Weston comes over, freshly washed hands on his hips. “What’s up, man?”
“Take her home,” Wyatt tells Weston. “Rory’s been trying to reach you both.”
Dread grips my insides, icing my windpipe as it settles throughout my gut.
Weston pats down his jeans, looking for his phone. “I left it in the truck.”
Wyatt surprises us all, himself included, when he pulls me in for a hug. “I’m really sorry about everything you’ve been through. Including what I put you both through.” His voice sounds gruff, out of practice, like that was new for him.
I blink away my confusion and whisper, “Um, thanks.”
Weston places a hand on my low back and walks me to the truck, opening the passenger door for me to get in, closing it behind me, and then jumping in on his side. He shakes his head as he does. “And to think, just a few weeks ago I felt sorry for me and Wyatt’s childhood. That we went through divorce as teens. I think I actually considered it the worst thing a child can experience.”
I snort. “Haven’t I told you before that trauma is a scale? We all think what we’ve been through is pretty tough. But the more you go through, the wider your scale gets. Your position on it never really changes, just your perception of how bad the world can get does.”
Weston stops backing out of the parking spot and just stares at me.
“What?” I ask.
“You’re really fucking smart, you know that?”
“Not smart enough to keep what happened to me as a kid from my dad,” I say wistfully.
“You shouldn’t have had to, darlin’. Every little girl should be able to trust her dad. That’s on him, not on you.”

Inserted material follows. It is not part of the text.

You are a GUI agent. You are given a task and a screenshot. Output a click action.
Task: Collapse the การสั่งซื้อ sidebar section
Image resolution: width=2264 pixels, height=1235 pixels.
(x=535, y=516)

If I had any tears left after this past week, they’d be brimming right now, but between being all cried out and my anxiety reaching a new high after Wyatt’s cryptic words, my eyes are dry.
His hand comes down on my leg with a soft noise, thumb swiping a calming rhythm on my thigh as he drives us back to where the van is parked at an overlook not too far off the highway, one that very few people frequent.
Even the gorgeous surroundings and the early summer wind in my hair through the open windows can’t keep my stomach from trying to leap out of my throat at not knowing what’s going on and how bad things are. The optimist in me is strangely quiet right now. Maybe she finally offed herself and let the pessimist take over for good. I could hardly blame her if so, it was one hell of a tough job.
When we get there, I rush inside, picking my phone up from the countertop where it’s laying by my laptop and gasping at the amount of missed calls, texts, and FaceTimes. Mostly from Rory, a few from Lexi, and some from unknown numbers, which is rare.
Weston follows me in the van, the sliders rolling and clicking shut as he closes the door behind us and seats himself on the bed as I dial Rory back.
Her face fills my screen, brow as low as the Botox lets it go, face as serious as I’ve ever seen it.
“Where are you?” she asks.
“My van.”
“I have to tell you something and you’re not going to like it. Is Weston there?”
“Yeah, I’m here,” he says, standing up to get in the frame of our video call.
“The article came out.” Rory drops the bomb, letting us both lose our balance as it gets a direct hit. “I’m not going to bullshit you, it’s not great.”
Weston’s hand comes down on my back, rubbing soothingly, but I’m itchy all over and shake it off.
Resting the phone vertically, leaning against the wall, I free my hands so I can pace the van. Weston tries to back out of my way, but everywhere he goes is exactly where I’m trying to pace, and my irritation flares higher than it should from the mild inconvenience thanks to the anxiety.
“How bad is it?” I ask.
“Imagine all the worst parts of the story you told us, without any of the perspective you shared.”
Weston’s eyes close, like that’s the worst news he could’ve imagined. Such a sweet man, to not be able to imagine anything worse than that. A good man, pure of heart. Too good for me, the daughter of a monster, who’s been outed against her will and whose reputation as damaged goods will now precede her.
“I need to be alone,” I say out loud.